Spark

Installation

Spark can be downloaded from the official website. One important advice is to use Scala 2.10 instead of the latest 2.11, as Spark is currently quite buggy with Scala 2.11.

Spark can be started and stopped simply by running the scripts "$SPARK_HOME/sbin/start-all.sh" and "$SPARK_HOME/sbin/stop-all.sh"

Accessing data on HDFS

We first need to get the addresses of the Hadoop and Spark masters, which can be found on their respective pages:

In my case, these are "localhost:9000" and "spark://ubuntu:7077".

From the Spark shell

By using the Spark shell, we can access data on HDFS like this:

spark-shell --master <spark master address>
val lines = sc.textFile("hdfs://<hadoop master address>/<path>")
From an application

Accessing data from an application is a bit more tedious. One easy way to do this is by using sbt which can be downloaded here. Then, you need to specify a build.sbt file like this in your project folder:

name := "pName"

version := "1.0"

scalaVersion := "2.10.5"

libraryDependencies += "org.apache.spark" %% "spark-core" % "1.3.0"

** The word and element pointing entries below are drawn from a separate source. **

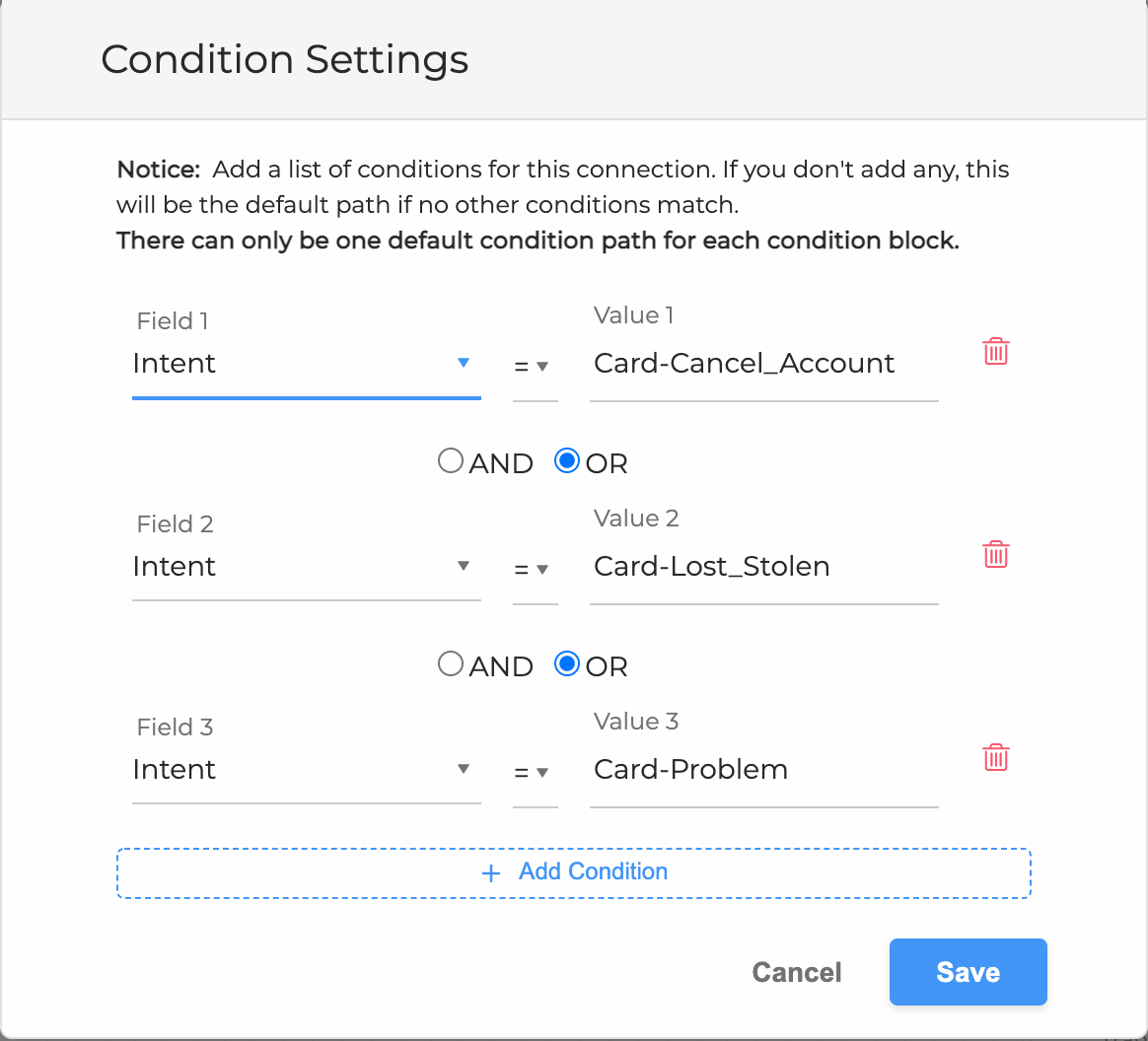Remove condition two via its trash icon
Screen dimensions: 1148x1041
click(x=995, y=554)
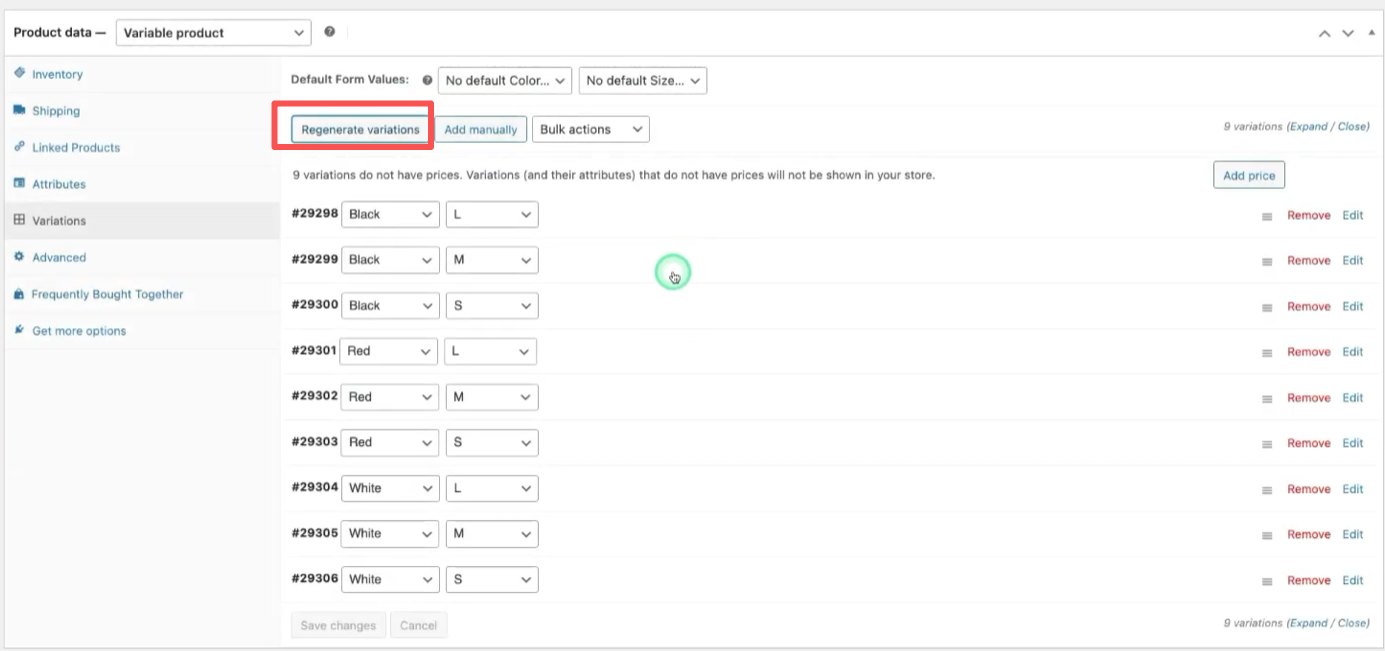Click the Get more options icon

click(x=18, y=330)
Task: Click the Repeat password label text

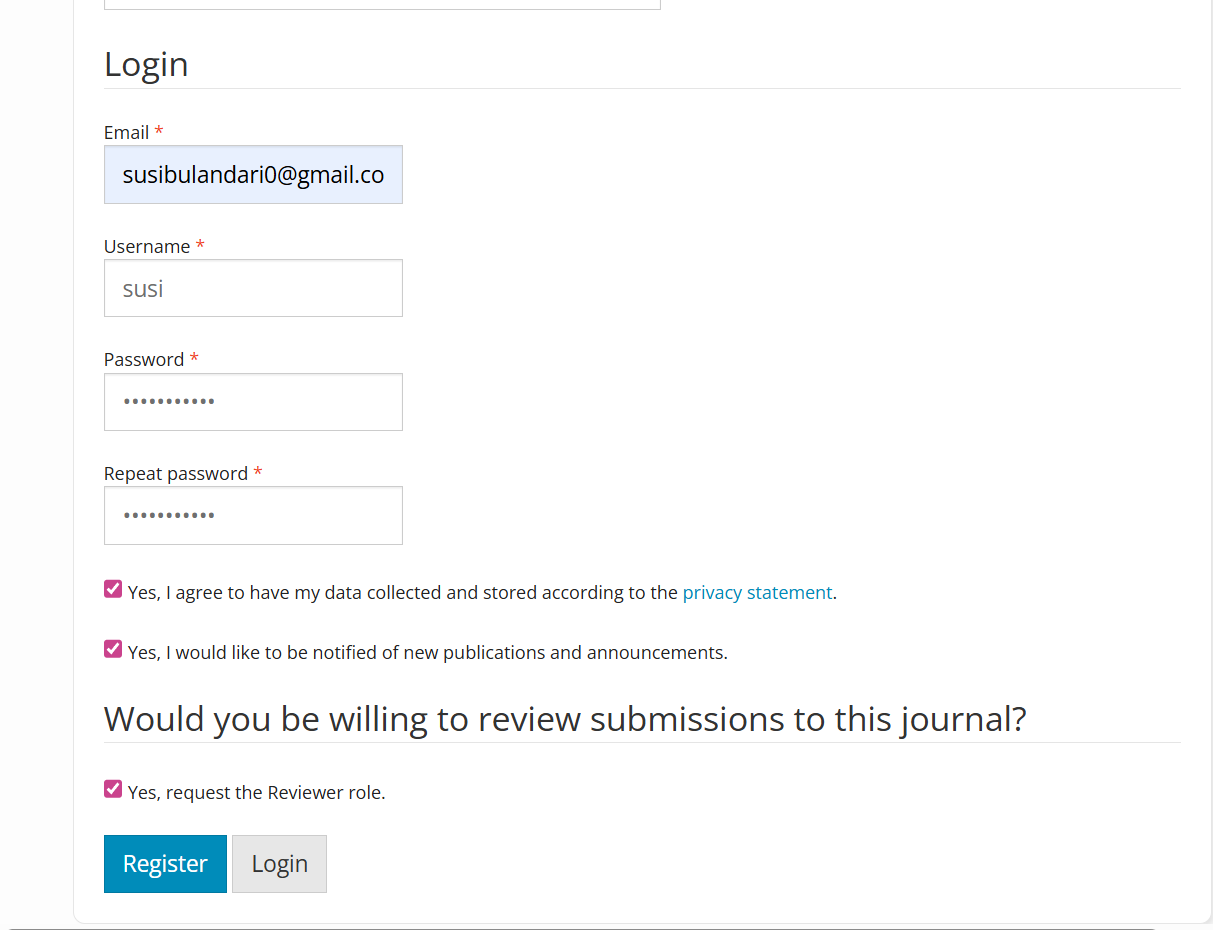Action: 176,474
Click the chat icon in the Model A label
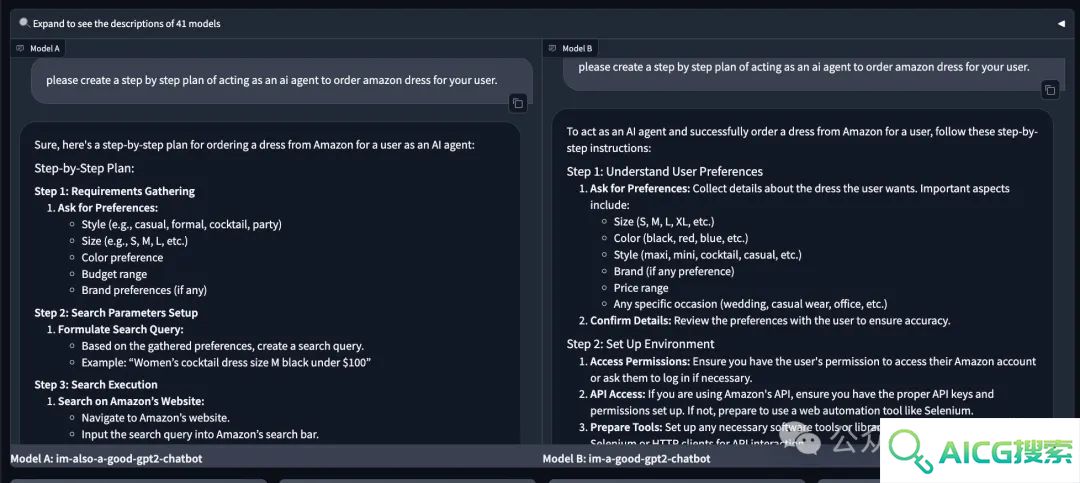 [20, 48]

resolvers += "Akka Repository" at "http://repo.akka.io/releases/"

You can then build the project, create a jar and execute it with the spark-submit command:

sbt compile
sbt package
spark-submit --class Main --master <spark master address> target/scala-2.10/pname_2.10-1.0.jar

One last thing that should be noted is that, because we set the master in the spark-submit command, there is no need to set it in the code of the application. So, the application can just start with:

val conf = new SparkConf().setAppName("AFancyAppName")
val sc = new SparkContext(conf)
val lines = sc.textFile("hdfs://<hadoop master address>/<path>")